Exercise objective
Reproduce the following material verbatim, beginning with the line that contains "You are a computer-use agent. Screen" and continuing through the line that contains "This screenshot has height=819, width=1456.".

──────────

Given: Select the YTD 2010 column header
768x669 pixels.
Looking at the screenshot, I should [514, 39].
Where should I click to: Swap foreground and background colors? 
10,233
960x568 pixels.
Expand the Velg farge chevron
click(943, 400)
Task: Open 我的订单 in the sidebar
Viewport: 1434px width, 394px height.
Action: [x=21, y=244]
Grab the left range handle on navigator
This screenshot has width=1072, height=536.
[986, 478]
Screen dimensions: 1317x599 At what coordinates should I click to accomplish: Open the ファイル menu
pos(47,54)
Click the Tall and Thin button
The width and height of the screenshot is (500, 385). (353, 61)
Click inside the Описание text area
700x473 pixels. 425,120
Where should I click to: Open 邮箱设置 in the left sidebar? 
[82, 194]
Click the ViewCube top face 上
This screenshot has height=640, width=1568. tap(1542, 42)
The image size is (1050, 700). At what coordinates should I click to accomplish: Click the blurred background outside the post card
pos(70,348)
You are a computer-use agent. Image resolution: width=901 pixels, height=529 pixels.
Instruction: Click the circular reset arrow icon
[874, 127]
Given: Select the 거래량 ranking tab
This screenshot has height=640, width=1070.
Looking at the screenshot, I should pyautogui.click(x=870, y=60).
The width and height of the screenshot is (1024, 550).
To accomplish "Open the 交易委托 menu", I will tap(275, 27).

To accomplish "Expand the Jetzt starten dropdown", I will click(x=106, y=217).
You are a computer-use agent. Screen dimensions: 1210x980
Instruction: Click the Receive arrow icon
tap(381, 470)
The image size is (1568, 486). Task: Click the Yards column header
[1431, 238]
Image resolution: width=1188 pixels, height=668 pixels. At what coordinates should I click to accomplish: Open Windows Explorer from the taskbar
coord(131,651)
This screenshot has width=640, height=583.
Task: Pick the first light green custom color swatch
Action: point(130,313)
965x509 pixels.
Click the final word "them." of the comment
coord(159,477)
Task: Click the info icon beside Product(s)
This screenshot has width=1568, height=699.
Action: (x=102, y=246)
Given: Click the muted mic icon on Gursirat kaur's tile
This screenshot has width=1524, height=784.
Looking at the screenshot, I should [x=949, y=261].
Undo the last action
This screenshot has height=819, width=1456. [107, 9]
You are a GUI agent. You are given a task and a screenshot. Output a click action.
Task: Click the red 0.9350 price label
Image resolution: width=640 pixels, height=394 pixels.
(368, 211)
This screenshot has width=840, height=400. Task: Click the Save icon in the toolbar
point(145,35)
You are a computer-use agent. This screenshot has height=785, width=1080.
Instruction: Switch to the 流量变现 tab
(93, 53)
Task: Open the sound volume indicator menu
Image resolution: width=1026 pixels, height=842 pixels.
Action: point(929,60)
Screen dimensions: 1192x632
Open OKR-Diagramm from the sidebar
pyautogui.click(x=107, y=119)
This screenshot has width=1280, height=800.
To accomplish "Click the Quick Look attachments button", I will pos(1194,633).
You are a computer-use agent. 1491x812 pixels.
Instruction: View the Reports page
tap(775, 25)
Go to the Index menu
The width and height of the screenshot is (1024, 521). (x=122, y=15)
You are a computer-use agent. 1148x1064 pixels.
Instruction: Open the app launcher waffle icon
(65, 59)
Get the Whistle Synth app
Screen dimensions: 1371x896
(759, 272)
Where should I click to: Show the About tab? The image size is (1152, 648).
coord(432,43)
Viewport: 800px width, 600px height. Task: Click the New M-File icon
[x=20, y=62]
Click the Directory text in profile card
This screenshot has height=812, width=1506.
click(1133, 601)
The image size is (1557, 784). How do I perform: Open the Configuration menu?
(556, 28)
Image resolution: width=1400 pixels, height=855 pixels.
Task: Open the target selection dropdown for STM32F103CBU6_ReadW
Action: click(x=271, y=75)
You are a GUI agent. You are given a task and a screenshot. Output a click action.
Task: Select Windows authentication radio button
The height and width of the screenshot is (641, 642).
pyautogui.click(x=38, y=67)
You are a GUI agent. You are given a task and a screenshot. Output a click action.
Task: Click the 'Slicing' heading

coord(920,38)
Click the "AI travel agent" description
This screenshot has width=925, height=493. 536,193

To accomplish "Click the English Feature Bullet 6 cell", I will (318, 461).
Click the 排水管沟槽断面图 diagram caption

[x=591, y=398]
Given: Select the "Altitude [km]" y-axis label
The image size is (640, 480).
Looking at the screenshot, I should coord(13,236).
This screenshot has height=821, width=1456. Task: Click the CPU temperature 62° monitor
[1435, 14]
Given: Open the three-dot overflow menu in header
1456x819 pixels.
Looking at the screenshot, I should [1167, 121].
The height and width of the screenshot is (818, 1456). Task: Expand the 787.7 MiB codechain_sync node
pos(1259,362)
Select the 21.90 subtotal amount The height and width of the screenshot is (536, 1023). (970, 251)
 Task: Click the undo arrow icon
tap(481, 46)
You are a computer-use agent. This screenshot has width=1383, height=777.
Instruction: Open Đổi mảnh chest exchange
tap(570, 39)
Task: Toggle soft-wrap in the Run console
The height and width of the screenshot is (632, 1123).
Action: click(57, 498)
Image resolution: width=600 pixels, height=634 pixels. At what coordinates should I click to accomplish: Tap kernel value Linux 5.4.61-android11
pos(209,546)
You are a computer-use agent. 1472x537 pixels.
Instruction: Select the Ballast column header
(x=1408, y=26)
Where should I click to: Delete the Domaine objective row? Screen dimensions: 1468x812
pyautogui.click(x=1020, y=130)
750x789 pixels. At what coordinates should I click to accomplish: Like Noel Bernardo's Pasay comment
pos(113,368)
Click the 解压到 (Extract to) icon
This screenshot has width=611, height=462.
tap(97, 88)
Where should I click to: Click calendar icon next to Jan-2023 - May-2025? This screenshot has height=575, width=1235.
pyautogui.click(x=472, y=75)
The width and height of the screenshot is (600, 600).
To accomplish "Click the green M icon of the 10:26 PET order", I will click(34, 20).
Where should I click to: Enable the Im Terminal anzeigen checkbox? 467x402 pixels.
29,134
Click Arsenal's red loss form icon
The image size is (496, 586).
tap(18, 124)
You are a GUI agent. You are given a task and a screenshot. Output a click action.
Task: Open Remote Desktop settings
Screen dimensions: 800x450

──────────

Full solution
You are a computer-use agent. Screen dimensions: 1210x980
Instruction: Click the Receive arrow icon
tap(381, 470)
The image size is (1568, 486). Task: Click the Yards column header
[1431, 238]
Image resolution: width=1188 pixels, height=668 pixels. At what coordinates should I click to accomplish: Open Windows Explorer from the taskbar
coord(131,651)
This screenshot has width=640, height=583.
Task: Pick the first light green custom color swatch
Action: point(130,313)
965x509 pixels.
Click the final word "them." of the comment
coord(159,477)
Task: Click the info icon beside Product(s)
This screenshot has width=1568, height=699.
Action: (x=102, y=246)
Given: Click the muted mic icon on Gursirat kaur's tile
This screenshot has width=1524, height=784.
Looking at the screenshot, I should [x=949, y=261].
Undo the last action
This screenshot has height=819, width=1456. [107, 9]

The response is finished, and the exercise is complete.